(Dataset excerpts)
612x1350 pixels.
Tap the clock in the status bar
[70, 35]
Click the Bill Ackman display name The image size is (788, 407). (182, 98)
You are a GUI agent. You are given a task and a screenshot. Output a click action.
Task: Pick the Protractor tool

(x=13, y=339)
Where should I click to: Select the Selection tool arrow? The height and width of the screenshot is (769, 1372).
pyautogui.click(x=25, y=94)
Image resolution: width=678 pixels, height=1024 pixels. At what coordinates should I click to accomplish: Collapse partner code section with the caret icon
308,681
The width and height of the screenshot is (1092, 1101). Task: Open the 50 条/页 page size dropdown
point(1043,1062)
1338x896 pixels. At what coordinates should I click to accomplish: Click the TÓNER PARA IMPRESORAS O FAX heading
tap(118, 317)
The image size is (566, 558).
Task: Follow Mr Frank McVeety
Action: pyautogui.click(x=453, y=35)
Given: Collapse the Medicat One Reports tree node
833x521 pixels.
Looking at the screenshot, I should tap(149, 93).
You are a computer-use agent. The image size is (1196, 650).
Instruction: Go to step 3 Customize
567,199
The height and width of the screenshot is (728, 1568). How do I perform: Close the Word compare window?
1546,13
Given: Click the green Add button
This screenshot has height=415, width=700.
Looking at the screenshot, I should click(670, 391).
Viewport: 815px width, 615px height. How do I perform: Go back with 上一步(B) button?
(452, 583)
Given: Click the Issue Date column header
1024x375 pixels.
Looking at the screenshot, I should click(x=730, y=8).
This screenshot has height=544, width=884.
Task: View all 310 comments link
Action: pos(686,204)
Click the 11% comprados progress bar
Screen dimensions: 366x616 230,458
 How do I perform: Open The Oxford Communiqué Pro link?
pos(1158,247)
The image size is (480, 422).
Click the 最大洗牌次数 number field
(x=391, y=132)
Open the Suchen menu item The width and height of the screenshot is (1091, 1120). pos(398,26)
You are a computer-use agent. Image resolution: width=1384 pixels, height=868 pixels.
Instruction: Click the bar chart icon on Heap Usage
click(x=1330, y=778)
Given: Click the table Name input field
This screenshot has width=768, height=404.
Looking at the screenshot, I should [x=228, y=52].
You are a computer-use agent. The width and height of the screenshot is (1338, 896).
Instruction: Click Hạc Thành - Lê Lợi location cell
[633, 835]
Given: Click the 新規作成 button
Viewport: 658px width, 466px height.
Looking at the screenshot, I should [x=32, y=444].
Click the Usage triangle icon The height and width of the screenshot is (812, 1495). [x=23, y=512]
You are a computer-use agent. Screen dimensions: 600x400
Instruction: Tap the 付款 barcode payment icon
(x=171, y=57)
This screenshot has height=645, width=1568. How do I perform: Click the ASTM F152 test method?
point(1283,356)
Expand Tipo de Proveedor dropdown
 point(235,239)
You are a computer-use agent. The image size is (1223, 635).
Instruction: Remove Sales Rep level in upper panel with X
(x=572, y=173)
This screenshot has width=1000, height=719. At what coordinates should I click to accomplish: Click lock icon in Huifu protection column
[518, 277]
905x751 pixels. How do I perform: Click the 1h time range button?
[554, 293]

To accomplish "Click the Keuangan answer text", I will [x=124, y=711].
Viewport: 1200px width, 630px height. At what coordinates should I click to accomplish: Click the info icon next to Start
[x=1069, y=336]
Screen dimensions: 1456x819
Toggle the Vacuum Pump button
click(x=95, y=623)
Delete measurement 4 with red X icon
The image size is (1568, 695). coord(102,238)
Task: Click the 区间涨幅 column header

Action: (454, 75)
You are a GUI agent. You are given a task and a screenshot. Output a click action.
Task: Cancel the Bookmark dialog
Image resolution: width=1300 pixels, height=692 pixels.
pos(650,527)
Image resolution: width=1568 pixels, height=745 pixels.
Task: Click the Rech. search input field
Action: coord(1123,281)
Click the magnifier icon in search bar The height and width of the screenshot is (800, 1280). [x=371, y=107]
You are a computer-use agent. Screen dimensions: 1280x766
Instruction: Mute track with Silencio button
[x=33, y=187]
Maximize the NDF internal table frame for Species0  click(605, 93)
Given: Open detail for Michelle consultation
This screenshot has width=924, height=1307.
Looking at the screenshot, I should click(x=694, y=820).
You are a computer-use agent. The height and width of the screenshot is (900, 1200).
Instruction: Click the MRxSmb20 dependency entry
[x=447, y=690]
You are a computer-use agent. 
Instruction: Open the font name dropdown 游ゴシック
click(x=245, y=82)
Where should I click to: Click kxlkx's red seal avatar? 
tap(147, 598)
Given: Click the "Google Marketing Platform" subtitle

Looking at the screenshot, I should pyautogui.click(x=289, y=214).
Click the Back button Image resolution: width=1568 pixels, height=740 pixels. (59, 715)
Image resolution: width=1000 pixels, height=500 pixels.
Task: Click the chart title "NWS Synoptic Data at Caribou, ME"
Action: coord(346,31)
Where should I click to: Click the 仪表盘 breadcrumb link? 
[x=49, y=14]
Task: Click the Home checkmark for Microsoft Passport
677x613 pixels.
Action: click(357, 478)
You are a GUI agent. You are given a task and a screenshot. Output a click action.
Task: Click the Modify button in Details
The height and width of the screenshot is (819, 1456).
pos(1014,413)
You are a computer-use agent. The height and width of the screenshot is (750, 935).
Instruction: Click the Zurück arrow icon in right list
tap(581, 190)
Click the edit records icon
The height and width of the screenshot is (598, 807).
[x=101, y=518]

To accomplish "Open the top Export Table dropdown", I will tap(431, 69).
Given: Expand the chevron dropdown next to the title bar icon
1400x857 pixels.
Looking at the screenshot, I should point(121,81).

Activity -> Repeat the entries shown above, every one, word for word.

Task response ->
612x1350 pixels.
Tap the clock in the status bar
[70, 35]
Click the Bill Ackman display name The image size is (788, 407). (182, 98)
You are a GUI agent. You are given a task and a screenshot. Output a click action.
Task: Pick the Protractor tool

(x=13, y=339)
Where should I click to: Select the Selection tool arrow? The height and width of the screenshot is (769, 1372).
pyautogui.click(x=25, y=94)
Image resolution: width=678 pixels, height=1024 pixels. At what coordinates should I click to accomplish: Collapse partner code section with the caret icon
308,681
The width and height of the screenshot is (1092, 1101). Task: Open the 50 条/页 page size dropdown
point(1043,1062)
1338x896 pixels. At what coordinates should I click to accomplish: Click the TÓNER PARA IMPRESORAS O FAX heading
tap(118, 317)
The image size is (566, 558).
Task: Follow Mr Frank McVeety
Action: pyautogui.click(x=453, y=35)
Given: Collapse the Medicat One Reports tree node
833x521 pixels.
Looking at the screenshot, I should tap(149, 93).
You are a computer-use agent. The image size is (1196, 650).
Instruction: Go to step 3 Customize
567,199
The height and width of the screenshot is (728, 1568). How do I perform: Close the Word compare window?
1546,13
Given: Click the green Add button
This screenshot has height=415, width=700.
Looking at the screenshot, I should click(670, 391).
Viewport: 815px width, 615px height. How do I perform: Go back with 上一步(B) button?
(452, 583)
Given: Click the Issue Date column header
1024x375 pixels.
Looking at the screenshot, I should click(x=730, y=8).
This screenshot has height=544, width=884.
Task: View all 310 comments link
Action: pos(686,204)
Click the 11% comprados progress bar
Screen dimensions: 366x616 230,458
 How do I perform: Open The Oxford Communiqué Pro link?
pos(1158,247)
The image size is (480, 422).
Click the 最大洗牌次数 number field
(x=391, y=132)
Open the Suchen menu item The width and height of the screenshot is (1091, 1120). pos(398,26)
You are a computer-use agent. Image resolution: width=1384 pixels, height=868 pixels.
Instruction: Click the bar chart icon on Heap Usage
click(x=1330, y=778)
Given: Click the table Name input field
This screenshot has width=768, height=404.
Looking at the screenshot, I should [x=228, y=52].
You are a computer-use agent. The width and height of the screenshot is (1338, 896).
Instruction: Click Hạc Thành - Lê Lợi location cell
[633, 835]
Given: Click the 新規作成 button
Viewport: 658px width, 466px height.
Looking at the screenshot, I should [x=32, y=444].
Click the Usage triangle icon The height and width of the screenshot is (812, 1495). [x=23, y=512]
You are a computer-use agent. Screen dimensions: 600x400
Instruction: Tap the 付款 barcode payment icon
(x=171, y=57)
This screenshot has height=645, width=1568. How do I perform: Click the ASTM F152 test method?
point(1283,356)
Expand Tipo de Proveedor dropdown
 point(235,239)
You are a computer-use agent. The image size is (1223, 635).
Instruction: Remove Sales Rep level in upper panel with X
(x=572, y=173)
This screenshot has width=1000, height=719. At what coordinates should I click to accomplish: Click lock icon in Huifu protection column
[518, 277]
905x751 pixels. How do I perform: Click the 1h time range button?
[554, 293]

To accomplish "Click the Keuangan answer text", I will [x=124, y=711].
Viewport: 1200px width, 630px height. At what coordinates should I click to accomplish: Click the info icon next to Start
[x=1069, y=336]
Screen dimensions: 1456x819
Toggle the Vacuum Pump button
click(x=95, y=623)
Delete measurement 4 with red X icon
The image size is (1568, 695). coord(102,238)
Task: Click the 区间涨幅 column header

Action: (454, 75)
You are a GUI agent. You are given a task and a screenshot. Output a click action.
Task: Cancel the Bookmark dialog
Image resolution: width=1300 pixels, height=692 pixels.
pos(650,527)
Image resolution: width=1568 pixels, height=745 pixels.
Task: Click the Rech. search input field
Action: coord(1123,281)
Click the magnifier icon in search bar The height and width of the screenshot is (800, 1280). [x=371, y=107]
You are a computer-use agent. Screen dimensions: 1280x766
Instruction: Mute track with Silencio button
[x=33, y=187]
Maximize the NDF internal table frame for Species0  click(605, 93)
Given: Open detail for Michelle consultation
This screenshot has width=924, height=1307.
Looking at the screenshot, I should click(x=694, y=820).
You are a computer-use agent. The height and width of the screenshot is (900, 1200).
Instruction: Click the MRxSmb20 dependency entry
[x=447, y=690]
You are a computer-use agent. 
Instruction: Open the font name dropdown 游ゴシック
click(x=245, y=82)
Where should I click to: Click kxlkx's red seal avatar? 
tap(147, 598)
Given: Click the "Google Marketing Platform" subtitle

Looking at the screenshot, I should pyautogui.click(x=289, y=214).
Click the Back button Image resolution: width=1568 pixels, height=740 pixels. (59, 715)
Image resolution: width=1000 pixels, height=500 pixels.
Task: Click the chart title "NWS Synoptic Data at Caribou, ME"
Action: coord(346,31)
Where should I click to: Click the 仪表盘 breadcrumb link? 
[x=49, y=14]
Task: Click the Home checkmark for Microsoft Passport
677x613 pixels.
Action: click(357, 478)
You are a GUI agent. You are given a task and a screenshot. Output a click action.
Task: Click the Modify button in Details
The height and width of the screenshot is (819, 1456).
pos(1014,413)
You are a computer-use agent. The height and width of the screenshot is (750, 935).
Instruction: Click the Zurück arrow icon in right list
tap(581, 190)
Click the edit records icon
The height and width of the screenshot is (598, 807).
[x=101, y=518]

To accomplish "Open the top Export Table dropdown", I will tap(431, 69).
Given: Expand the chevron dropdown next to the title bar icon
1400x857 pixels.
Looking at the screenshot, I should point(121,81).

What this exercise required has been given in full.